=== Problem statement ===
Reproduce without alteration the lines between the line containing "Click the Передача" and the line containing "Looking at the screenshot, I should click(660, 104).", inclusive.

-- start of Listed entries --

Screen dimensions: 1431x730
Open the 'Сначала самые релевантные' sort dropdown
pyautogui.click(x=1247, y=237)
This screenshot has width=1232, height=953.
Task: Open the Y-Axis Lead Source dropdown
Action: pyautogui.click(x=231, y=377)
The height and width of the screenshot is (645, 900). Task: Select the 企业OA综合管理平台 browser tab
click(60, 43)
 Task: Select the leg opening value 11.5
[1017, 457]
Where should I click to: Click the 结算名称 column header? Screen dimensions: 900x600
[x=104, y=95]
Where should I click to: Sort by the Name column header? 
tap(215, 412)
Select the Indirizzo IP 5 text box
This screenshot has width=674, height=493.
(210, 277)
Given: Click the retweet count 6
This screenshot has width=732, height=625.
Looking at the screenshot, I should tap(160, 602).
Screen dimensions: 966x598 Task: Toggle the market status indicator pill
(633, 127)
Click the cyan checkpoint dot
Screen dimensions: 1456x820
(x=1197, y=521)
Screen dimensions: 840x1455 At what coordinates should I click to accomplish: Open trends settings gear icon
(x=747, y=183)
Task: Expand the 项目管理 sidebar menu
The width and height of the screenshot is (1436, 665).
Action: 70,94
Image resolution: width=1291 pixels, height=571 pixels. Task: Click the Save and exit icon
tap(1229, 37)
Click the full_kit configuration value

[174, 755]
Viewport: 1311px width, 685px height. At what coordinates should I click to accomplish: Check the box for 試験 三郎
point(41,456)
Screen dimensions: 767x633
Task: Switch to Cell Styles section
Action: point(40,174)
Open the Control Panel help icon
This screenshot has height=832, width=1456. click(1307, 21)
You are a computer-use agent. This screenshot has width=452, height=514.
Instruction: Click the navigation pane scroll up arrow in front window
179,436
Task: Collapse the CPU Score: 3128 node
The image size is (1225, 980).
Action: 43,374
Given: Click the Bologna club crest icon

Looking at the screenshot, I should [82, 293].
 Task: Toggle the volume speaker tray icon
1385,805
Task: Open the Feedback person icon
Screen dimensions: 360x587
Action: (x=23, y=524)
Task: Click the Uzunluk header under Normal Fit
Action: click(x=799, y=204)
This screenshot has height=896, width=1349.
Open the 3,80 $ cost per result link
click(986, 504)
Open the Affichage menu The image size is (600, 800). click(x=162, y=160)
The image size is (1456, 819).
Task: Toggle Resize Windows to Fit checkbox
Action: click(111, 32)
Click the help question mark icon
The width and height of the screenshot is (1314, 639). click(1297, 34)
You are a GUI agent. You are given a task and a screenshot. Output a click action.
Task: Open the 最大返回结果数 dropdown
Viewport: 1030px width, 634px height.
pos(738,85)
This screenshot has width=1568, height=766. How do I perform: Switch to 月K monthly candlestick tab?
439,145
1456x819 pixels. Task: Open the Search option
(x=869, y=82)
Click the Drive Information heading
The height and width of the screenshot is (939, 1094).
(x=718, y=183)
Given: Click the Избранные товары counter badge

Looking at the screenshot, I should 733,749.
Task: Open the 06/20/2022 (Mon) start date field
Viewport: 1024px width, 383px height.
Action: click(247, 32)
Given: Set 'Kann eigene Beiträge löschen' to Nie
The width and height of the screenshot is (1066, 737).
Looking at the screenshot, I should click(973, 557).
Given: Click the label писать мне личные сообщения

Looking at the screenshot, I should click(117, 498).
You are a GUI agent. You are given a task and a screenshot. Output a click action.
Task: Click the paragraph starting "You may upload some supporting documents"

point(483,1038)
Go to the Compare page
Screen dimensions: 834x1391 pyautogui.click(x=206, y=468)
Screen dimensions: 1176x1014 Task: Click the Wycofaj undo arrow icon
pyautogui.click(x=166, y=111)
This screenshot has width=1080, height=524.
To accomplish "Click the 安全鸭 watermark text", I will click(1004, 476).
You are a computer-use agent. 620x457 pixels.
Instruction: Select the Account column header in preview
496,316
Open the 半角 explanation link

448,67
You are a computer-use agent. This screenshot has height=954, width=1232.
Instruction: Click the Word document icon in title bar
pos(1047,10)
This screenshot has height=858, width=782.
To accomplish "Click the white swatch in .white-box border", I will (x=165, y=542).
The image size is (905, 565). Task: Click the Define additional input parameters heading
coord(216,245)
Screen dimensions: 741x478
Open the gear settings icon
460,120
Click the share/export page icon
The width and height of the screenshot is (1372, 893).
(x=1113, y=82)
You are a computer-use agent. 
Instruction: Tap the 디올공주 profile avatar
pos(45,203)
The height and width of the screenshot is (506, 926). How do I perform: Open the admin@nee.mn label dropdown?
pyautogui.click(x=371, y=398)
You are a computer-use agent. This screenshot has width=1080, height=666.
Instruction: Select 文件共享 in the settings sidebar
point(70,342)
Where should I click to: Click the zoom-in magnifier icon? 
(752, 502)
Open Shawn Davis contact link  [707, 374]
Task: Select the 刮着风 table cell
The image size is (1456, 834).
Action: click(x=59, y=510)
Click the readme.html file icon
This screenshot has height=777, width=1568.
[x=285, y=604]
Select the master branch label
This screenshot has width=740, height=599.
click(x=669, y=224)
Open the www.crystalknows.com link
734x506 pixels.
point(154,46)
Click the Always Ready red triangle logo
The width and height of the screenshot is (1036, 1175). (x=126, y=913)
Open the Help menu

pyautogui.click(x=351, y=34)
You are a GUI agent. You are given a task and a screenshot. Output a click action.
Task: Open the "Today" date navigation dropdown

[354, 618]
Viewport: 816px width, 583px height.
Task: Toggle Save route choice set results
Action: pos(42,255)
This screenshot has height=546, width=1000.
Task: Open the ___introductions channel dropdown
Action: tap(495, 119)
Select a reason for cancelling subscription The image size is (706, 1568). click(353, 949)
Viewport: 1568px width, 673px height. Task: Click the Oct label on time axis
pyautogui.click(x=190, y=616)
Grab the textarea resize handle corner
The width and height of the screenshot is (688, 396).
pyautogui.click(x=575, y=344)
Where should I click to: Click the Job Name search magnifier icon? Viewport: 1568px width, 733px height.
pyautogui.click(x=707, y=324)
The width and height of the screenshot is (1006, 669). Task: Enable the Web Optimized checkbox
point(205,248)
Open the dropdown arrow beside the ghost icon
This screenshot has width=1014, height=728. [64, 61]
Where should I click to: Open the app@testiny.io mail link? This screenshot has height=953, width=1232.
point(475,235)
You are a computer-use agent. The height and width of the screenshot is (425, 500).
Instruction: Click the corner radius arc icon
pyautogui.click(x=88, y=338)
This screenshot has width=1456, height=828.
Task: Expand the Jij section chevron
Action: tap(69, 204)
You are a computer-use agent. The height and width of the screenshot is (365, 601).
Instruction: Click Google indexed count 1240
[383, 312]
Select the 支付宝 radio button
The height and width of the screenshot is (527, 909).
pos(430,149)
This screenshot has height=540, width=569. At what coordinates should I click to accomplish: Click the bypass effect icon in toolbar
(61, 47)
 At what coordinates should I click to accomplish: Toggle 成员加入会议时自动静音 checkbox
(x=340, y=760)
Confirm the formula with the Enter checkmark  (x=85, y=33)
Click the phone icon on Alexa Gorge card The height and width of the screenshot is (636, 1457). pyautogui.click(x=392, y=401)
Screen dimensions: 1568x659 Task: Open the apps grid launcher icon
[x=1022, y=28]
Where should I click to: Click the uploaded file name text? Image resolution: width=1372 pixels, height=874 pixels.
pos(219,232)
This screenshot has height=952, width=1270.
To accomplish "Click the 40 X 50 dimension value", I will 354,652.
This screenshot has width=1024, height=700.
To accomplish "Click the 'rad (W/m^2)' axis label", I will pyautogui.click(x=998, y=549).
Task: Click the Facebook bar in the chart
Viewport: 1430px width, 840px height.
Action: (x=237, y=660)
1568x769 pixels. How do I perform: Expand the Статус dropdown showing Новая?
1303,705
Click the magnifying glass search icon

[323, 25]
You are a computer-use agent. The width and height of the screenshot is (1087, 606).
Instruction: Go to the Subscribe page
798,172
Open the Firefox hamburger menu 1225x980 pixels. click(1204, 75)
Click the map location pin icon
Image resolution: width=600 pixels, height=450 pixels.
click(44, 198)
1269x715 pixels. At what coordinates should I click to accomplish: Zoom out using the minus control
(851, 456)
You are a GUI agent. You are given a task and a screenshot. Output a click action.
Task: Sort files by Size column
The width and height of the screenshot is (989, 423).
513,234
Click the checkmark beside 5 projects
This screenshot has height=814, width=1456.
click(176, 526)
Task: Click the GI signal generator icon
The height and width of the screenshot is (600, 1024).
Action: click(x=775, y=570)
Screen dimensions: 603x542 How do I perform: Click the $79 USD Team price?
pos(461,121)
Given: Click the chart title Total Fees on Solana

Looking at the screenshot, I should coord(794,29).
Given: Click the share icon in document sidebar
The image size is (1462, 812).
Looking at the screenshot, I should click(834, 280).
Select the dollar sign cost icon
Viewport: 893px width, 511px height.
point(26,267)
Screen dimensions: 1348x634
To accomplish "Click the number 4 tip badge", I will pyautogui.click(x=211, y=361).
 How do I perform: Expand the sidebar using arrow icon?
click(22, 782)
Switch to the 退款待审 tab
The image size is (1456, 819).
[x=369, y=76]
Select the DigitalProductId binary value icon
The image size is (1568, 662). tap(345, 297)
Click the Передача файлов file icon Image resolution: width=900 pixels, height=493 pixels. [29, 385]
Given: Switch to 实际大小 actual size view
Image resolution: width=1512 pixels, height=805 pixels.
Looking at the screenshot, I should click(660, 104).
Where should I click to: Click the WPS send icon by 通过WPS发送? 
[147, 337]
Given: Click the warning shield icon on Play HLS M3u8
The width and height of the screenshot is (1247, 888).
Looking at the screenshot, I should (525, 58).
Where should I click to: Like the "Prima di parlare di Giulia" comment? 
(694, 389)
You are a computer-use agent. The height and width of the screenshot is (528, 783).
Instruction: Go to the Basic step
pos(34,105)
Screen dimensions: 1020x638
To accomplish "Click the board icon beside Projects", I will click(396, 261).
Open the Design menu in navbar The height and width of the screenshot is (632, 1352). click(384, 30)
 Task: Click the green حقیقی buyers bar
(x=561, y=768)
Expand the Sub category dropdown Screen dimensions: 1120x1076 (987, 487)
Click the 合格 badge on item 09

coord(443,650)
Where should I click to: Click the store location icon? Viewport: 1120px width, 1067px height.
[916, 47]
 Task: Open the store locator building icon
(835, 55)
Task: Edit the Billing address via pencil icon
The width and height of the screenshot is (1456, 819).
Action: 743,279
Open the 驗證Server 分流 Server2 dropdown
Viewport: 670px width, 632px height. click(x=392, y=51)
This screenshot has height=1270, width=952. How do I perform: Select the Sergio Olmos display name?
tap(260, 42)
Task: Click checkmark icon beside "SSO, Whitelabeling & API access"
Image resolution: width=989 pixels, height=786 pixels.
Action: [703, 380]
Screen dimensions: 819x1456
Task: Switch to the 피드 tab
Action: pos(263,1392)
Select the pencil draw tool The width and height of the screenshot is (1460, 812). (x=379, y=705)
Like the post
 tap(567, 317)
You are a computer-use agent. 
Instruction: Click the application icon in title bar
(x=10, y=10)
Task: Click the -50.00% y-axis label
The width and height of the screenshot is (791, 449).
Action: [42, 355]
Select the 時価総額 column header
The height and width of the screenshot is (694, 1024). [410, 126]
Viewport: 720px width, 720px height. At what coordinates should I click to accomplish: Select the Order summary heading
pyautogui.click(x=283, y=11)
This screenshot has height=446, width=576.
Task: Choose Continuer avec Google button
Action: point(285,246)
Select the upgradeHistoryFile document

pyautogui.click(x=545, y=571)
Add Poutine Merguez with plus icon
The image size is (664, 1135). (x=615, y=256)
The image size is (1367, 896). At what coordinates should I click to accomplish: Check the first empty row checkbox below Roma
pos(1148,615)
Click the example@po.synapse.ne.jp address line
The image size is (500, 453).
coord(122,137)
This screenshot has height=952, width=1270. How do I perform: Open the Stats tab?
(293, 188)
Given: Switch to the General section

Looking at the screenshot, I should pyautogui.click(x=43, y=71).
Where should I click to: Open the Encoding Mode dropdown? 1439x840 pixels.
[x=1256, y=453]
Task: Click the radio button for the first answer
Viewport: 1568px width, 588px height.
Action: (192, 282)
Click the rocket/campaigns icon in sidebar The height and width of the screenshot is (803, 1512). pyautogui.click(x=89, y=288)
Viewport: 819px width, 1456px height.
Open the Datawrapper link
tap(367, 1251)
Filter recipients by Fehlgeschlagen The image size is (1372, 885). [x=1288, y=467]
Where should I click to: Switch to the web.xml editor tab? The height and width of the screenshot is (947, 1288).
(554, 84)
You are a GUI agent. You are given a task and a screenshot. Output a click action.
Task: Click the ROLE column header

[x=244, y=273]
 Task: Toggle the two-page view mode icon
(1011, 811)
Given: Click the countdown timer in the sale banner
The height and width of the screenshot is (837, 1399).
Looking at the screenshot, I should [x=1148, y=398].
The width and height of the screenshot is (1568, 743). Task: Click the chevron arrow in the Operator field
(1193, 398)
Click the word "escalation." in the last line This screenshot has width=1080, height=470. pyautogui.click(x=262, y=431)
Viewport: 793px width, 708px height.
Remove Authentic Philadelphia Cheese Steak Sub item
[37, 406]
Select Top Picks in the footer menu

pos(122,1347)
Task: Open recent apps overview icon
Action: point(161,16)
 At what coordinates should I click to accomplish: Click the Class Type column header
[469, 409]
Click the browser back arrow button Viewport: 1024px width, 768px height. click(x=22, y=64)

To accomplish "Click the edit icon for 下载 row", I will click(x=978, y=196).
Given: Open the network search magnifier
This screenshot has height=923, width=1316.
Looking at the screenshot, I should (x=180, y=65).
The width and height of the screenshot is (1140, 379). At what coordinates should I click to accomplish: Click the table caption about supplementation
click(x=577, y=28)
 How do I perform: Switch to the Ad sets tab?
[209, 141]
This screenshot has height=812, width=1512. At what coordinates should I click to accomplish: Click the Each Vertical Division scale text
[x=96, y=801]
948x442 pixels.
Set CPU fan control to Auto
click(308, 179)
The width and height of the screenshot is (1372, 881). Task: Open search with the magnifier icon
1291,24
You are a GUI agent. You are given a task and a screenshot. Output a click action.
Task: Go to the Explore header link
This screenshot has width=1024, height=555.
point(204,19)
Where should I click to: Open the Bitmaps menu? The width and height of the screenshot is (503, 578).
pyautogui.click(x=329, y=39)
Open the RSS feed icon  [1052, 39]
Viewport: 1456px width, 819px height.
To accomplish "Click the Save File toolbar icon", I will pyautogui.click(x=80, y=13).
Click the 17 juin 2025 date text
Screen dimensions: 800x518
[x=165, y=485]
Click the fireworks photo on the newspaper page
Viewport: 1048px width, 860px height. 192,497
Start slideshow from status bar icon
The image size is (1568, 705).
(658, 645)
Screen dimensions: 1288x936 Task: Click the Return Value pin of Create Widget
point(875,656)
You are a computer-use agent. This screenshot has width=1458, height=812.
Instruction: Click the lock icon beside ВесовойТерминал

-- end of Listed entries --

=== Task answer ===
Click the Передача файлов file icon Image resolution: width=900 pixels, height=493 pixels. [29, 385]
Given: Switch to 实际大小 actual size view
Image resolution: width=1512 pixels, height=805 pixels.
Looking at the screenshot, I should click(660, 104).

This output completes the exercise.